• Stored data
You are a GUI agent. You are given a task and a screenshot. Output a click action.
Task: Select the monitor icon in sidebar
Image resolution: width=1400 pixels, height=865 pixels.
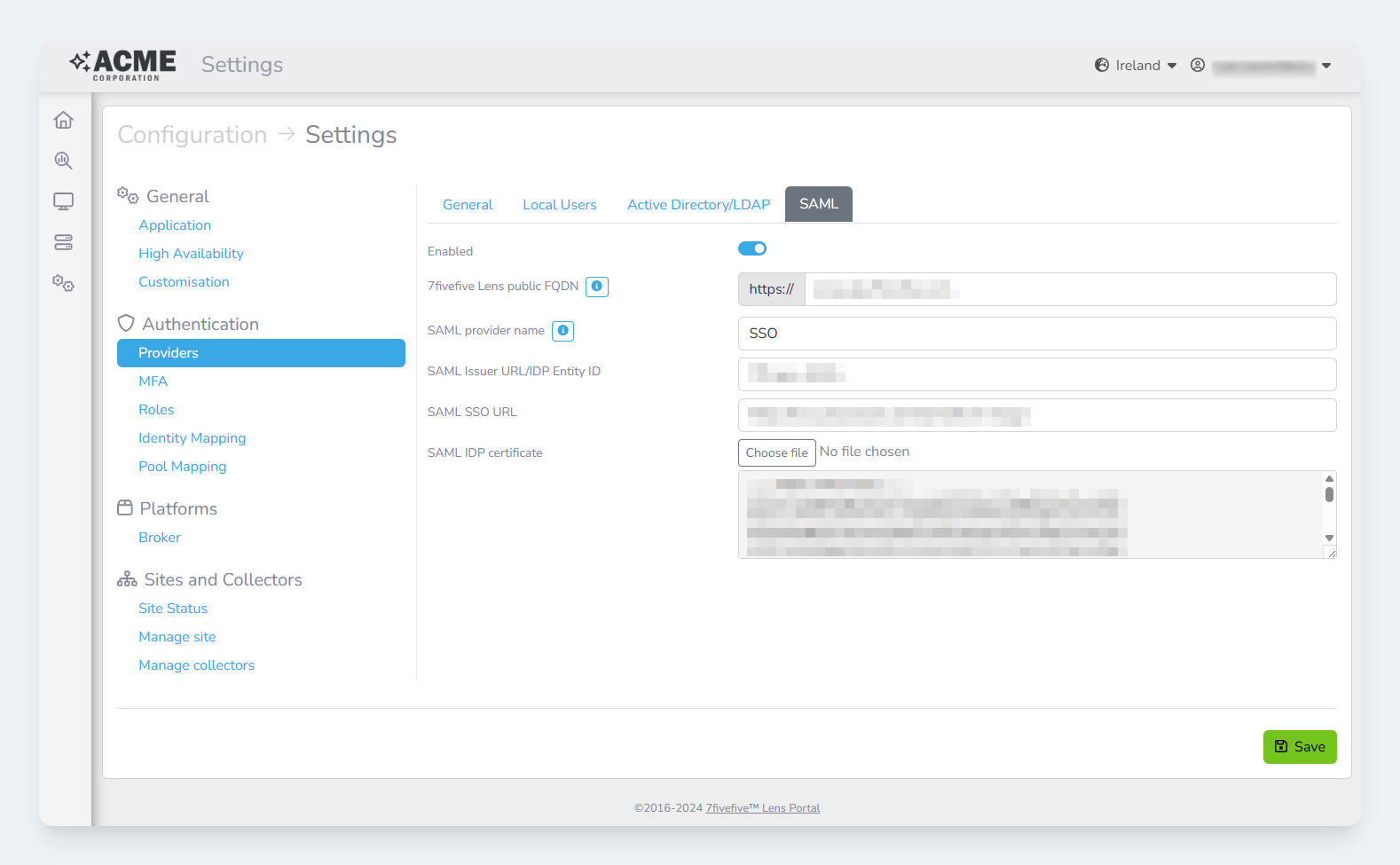[63, 201]
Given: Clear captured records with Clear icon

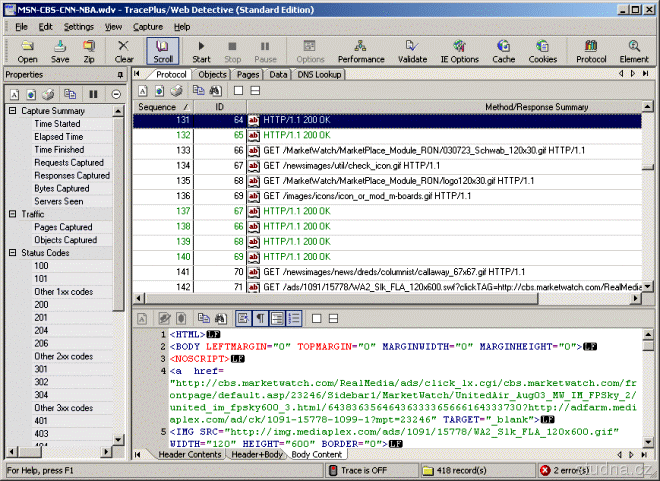Looking at the screenshot, I should pos(124,51).
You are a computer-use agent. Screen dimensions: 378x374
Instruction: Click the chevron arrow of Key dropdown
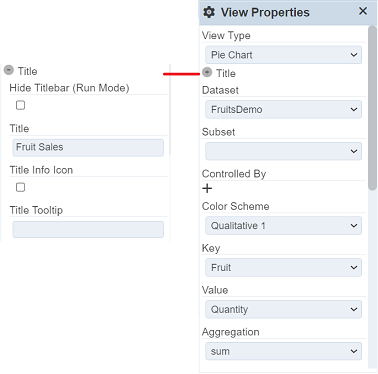pos(354,267)
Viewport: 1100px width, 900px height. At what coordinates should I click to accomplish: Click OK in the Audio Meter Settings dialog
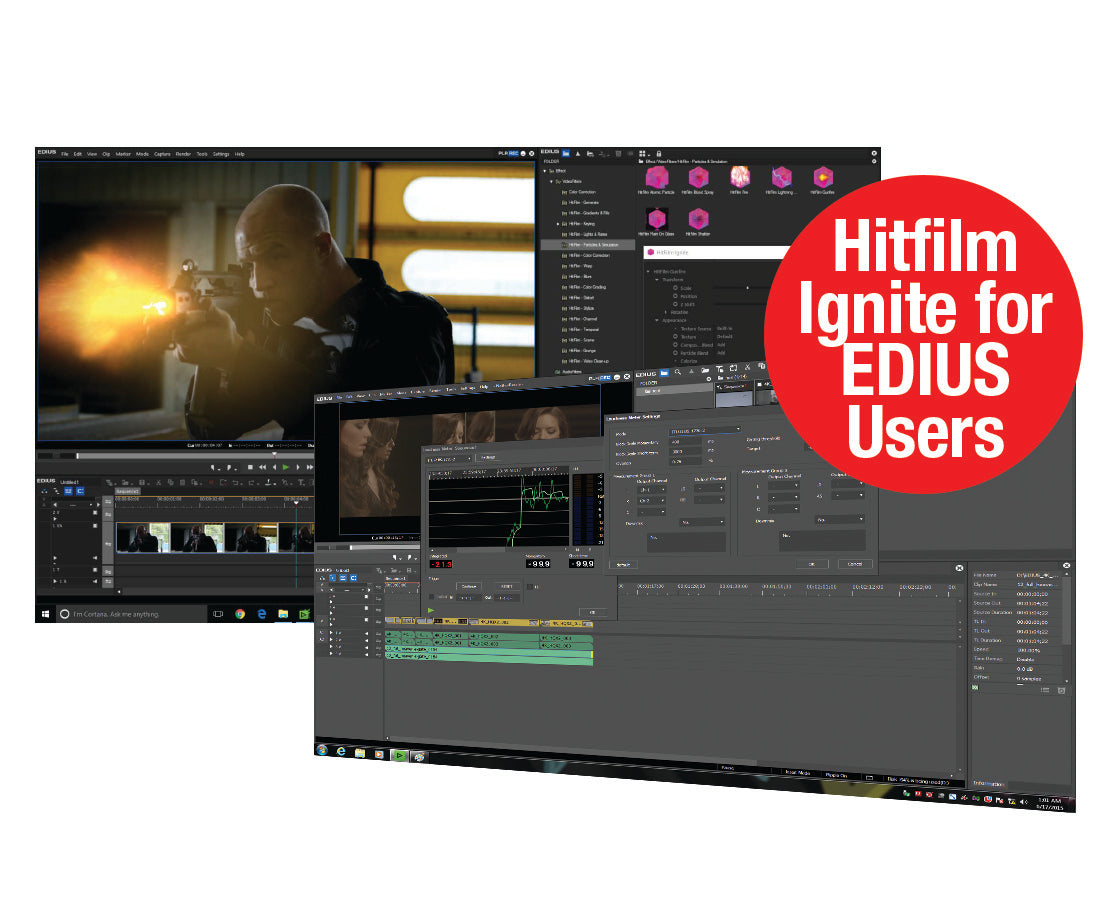(x=812, y=564)
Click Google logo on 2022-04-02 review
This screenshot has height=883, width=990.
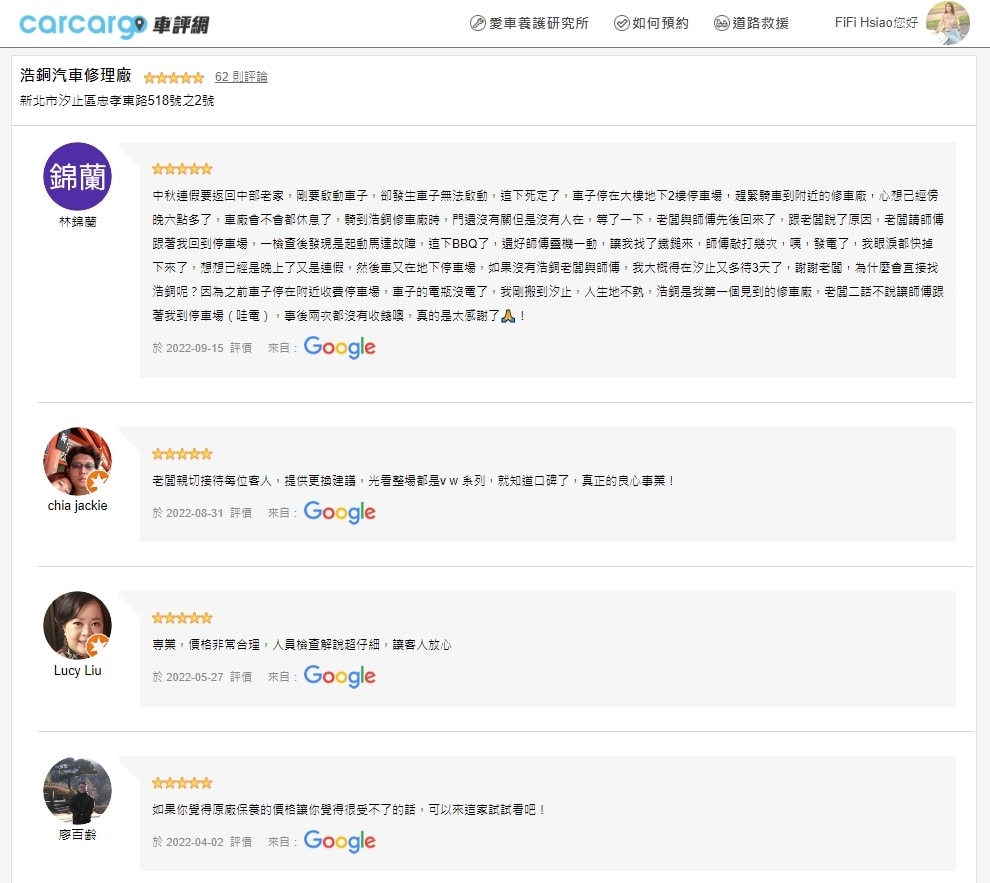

• YOUR TASK
The answer must be an exact copy of the lines from the one with "You are a computer-use" through the final line above, both ends included, and nothing else; pictures stay out.

• RESULT BELOW
You are a computer-use agent. Screen dimensions: 378x374
Instruction: Click the chevron arrow of Key dropdown
pos(354,267)
Viewport: 1100px width, 900px height. At what coordinates should I click to accomplish: Click OK in the Audio Meter Settings dialog
(x=812, y=564)
Click Google logo on 2022-04-02 review
This screenshot has height=883, width=990.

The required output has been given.